11. August 2008, News

Kerpen. Der Vorsitzende der FDP Fraktion im Rat der Stadt Kerpen und designierte FDP Bürgermeisterkandidat Hubert Erkes hat angeregt, dass die Wege im Marienfeld mit Namen versehen werden sollen. In einem Antrag an Bürgermeisterin Sieburg begründet Erkes dies einerseits damit, dass die Identifikation der Bevölkerung mit dem Gelände noch weiter gesteigert werden könnte, andererseits aber auch damit, dass Namen die Orientierung im Gelände deutlich verbessern könnten. “Ebenso wie viele Mitbürgerinnen und Mitbürger bin ich seit Beginn sehr häufig im Marienfeld”, so Erkes, “Wegenamen könnten aber unter anderem auch dabei helfen, sich zu verabreden oder zu treffen oder anderen den Weg zu einem bestimmten Punkt zu beschreiben.”
Offen zeigt sich die FDP, welche Namen die Wege tragen sollten. “Nicht schlecht wäre ein Bezug zu der Historie des Gebietes vo dem Beginn des Tagebaus”, so Erkes, der zudem angeregt, dass die Namensfindung durch fachkundige Angehörige der Stadtverwaltung, möglicherweise auch unter Einbeziehung von Repräsentanten von Alt-Mödrath und Boisdorf erfolgen könnte.

Hier der Antrag der FDP Fraktion:
Sehr geehrte Frau Bürgermeisterin,
die FDP Fraktion im Rat der Stadt Kerpen regt an, dass die Wege durch das Marienfeld mit Namen benannt werden.
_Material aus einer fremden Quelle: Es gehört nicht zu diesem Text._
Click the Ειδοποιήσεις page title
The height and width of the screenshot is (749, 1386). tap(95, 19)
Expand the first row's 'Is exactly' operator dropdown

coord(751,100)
Das Marienfeld wird von der Bevölkerung von Kerpen und weit darüber hinaus als Naherholungsgebiet hervorragend angenommen. Viele Besucherinnen und Besucher suchen das Gelände auf, sei es zu Fuß, als Jogger oder mit dem Fahrrad. Aus unserer Sicht könnte die Identifikation mit dem Gelände noch dadurch erhöht werden, dass die Wege durch das Marienfeld mit eindeutigen Namen benannt werden. Außerdem würde dies sicher der besseren Orientierung dienen. So könnten auch Verabredungen oder Wegbeschreibungen für andere wesentlich erleichtert werden, wenn man sich an Wegenamen orientieren könnte.
Die Namen der Wege könnten beispielsweise die Historie des Gebietes vor dem Beginn des Tagebaus repräsentieren.
Wir würden es begrüßen, wenn Sie Ihre Verwaltung, wir würden zum Beispiel Frau Harke-Schmidt hier für besonders fachkundig halten, damit beauftragen würden, aussagekräftige Namen für die Wege zu finden. Gegebenenfalls könnten auch Repräsentanten von Alt-Mödrath und Boisdorf in die Findung einbezogen werden.